Read through the lines below and copy the ones holding the string "agent".

_____

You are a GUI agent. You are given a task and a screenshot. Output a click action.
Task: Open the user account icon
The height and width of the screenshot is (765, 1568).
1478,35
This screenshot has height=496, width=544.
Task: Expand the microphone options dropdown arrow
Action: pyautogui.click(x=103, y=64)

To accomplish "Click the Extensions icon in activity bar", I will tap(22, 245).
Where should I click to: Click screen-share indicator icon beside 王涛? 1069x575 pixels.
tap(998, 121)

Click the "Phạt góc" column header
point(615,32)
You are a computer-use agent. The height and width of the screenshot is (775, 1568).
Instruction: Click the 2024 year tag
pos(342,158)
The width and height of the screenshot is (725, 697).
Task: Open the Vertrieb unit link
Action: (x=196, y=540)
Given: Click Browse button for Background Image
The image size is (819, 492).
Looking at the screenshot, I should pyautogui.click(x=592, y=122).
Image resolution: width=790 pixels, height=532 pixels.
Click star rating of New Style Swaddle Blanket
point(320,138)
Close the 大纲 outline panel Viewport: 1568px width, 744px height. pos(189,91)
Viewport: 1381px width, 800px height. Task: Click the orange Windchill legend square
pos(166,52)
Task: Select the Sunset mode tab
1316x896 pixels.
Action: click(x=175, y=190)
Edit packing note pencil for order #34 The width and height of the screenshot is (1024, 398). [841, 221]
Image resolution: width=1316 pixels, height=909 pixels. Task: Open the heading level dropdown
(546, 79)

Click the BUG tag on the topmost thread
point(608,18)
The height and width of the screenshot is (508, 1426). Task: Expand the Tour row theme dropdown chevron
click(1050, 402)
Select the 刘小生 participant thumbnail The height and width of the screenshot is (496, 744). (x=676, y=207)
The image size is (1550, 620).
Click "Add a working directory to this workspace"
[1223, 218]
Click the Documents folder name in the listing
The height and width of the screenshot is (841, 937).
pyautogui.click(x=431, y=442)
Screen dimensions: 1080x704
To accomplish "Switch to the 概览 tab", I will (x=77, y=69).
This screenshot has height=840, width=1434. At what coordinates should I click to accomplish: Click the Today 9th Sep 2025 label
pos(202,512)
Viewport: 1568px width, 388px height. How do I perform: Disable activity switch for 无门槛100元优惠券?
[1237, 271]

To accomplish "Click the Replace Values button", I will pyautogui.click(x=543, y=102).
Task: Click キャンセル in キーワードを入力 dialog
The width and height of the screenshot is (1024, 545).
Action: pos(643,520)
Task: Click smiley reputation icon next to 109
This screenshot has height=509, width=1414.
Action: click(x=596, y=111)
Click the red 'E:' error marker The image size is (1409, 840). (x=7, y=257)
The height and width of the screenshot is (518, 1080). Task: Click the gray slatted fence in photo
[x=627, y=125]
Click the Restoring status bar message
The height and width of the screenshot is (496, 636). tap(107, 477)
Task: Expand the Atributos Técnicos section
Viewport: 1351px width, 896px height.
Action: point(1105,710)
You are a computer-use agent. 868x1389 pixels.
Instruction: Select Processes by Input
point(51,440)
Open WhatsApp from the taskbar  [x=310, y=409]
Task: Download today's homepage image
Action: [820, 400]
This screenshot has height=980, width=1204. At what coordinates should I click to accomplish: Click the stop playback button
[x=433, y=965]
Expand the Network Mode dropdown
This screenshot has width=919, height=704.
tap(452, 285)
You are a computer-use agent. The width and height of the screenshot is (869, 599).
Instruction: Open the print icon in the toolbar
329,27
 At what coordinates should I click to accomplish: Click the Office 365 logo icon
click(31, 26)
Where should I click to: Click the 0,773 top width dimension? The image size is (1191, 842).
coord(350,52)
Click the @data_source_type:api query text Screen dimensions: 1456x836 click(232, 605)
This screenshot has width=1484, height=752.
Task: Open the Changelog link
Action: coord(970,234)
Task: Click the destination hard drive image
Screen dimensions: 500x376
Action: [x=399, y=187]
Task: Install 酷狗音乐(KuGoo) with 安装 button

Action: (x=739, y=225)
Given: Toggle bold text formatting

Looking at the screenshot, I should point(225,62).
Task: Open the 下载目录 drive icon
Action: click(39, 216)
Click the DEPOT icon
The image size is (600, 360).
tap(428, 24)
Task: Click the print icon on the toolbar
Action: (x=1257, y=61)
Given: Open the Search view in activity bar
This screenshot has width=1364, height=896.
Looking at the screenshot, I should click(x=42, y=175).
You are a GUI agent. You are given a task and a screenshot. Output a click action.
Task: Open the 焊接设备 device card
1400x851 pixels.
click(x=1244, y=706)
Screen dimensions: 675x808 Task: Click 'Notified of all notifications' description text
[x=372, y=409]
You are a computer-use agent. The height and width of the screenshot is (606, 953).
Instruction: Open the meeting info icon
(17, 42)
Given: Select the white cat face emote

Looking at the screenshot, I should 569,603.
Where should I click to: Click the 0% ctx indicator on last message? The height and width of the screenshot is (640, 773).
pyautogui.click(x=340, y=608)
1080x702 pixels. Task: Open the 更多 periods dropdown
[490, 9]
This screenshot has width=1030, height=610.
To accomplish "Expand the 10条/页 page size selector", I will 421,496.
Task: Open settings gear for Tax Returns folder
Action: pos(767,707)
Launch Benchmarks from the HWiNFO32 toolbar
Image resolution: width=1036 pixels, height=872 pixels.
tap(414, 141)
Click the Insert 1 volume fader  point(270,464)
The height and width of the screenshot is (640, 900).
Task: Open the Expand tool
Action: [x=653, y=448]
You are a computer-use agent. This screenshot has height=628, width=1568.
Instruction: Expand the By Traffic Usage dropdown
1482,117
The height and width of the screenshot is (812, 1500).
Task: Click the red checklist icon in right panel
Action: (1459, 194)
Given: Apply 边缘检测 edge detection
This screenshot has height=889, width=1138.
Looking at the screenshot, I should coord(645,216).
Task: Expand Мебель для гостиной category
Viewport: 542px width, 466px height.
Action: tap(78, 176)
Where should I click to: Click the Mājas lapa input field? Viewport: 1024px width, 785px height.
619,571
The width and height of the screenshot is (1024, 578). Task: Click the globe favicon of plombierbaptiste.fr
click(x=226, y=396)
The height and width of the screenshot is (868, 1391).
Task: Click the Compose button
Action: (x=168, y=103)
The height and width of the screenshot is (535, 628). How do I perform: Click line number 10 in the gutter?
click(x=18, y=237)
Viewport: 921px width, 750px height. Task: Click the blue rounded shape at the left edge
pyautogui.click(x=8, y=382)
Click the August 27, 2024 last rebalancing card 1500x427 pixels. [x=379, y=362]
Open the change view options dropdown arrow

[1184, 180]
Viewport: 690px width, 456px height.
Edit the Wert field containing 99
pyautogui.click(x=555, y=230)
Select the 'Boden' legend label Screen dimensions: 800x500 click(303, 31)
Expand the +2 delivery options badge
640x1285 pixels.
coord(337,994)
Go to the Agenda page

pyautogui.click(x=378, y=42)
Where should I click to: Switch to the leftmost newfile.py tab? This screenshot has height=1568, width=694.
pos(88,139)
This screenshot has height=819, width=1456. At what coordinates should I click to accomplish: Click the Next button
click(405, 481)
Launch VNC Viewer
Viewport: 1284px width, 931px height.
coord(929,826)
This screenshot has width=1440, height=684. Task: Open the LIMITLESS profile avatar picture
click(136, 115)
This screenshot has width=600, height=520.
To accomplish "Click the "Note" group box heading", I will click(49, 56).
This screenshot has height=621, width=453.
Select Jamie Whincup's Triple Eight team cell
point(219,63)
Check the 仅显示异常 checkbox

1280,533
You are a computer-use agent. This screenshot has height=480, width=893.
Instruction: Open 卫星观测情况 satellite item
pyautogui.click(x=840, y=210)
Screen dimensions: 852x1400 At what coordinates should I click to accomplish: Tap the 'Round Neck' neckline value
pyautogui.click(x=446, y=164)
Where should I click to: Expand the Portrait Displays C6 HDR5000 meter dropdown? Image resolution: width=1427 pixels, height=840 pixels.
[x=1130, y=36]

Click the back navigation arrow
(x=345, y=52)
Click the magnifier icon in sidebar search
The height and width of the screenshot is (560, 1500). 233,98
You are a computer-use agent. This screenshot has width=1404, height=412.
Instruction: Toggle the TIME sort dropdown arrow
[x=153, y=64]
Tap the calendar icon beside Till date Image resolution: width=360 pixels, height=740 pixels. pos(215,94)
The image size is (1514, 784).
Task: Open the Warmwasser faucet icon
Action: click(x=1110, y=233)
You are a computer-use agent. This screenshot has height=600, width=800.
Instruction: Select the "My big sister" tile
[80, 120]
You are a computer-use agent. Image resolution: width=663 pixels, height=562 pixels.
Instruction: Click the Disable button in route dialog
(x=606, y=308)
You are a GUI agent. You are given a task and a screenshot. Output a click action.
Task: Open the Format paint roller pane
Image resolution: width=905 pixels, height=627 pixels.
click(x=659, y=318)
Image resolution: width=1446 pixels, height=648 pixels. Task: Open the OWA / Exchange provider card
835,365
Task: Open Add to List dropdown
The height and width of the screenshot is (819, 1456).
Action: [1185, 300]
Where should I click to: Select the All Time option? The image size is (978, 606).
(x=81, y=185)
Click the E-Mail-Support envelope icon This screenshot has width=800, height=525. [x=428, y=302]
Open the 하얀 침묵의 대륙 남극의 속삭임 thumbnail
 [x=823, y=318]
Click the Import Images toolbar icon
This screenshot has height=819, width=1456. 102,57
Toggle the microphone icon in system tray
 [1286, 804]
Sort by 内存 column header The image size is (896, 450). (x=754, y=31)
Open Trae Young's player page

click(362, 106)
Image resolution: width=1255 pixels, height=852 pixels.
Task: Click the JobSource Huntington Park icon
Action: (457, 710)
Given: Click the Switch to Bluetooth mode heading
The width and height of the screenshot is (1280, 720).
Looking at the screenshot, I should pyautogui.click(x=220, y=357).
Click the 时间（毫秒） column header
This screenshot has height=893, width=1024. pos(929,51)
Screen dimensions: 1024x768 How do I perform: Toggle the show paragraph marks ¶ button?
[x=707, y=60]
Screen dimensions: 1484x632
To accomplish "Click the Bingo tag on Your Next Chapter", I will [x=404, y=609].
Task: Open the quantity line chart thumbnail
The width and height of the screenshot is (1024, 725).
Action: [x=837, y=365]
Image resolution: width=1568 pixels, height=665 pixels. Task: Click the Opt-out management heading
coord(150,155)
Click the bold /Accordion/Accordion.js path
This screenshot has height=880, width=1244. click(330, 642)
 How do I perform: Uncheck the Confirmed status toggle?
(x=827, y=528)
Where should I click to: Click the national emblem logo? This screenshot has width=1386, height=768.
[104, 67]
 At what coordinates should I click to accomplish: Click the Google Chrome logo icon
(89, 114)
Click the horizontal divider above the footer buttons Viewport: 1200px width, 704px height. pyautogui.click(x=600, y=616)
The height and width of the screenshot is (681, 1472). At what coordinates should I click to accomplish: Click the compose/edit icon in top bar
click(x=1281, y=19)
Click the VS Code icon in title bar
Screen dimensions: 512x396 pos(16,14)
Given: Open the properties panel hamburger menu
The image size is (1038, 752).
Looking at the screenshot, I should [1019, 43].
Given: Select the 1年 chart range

_____

**TASK OUTPUT:**
You are a GUI agent. You are given a task and a screenshot. Output a click action.
You are a computer-use agent. The height and width of the screenshot is (775, 1568).
You are a computer-use agent. 868x1389 pixels.
You are a computer-use agent. The width and height of the screenshot is (869, 599).
You are a GUI agent. You are given a task and a screenshot. Output a click action.
You are a computer-use agent. The height and width of the screenshot is (606, 953).
You are a computer-use agent. This screenshot has height=628, width=1568.
You are a computer-use agent. This screenshot has height=480, width=893.
You are a computer-use agent. This screenshot has width=1404, height=412.
You are a computer-use agent. This screenshot has height=600, width=800.
You are a computer-use agent. Image resolution: width=663 pixels, height=562 pixels.
You are a GUI agent. You are given a task and a screenshot. Output a click action.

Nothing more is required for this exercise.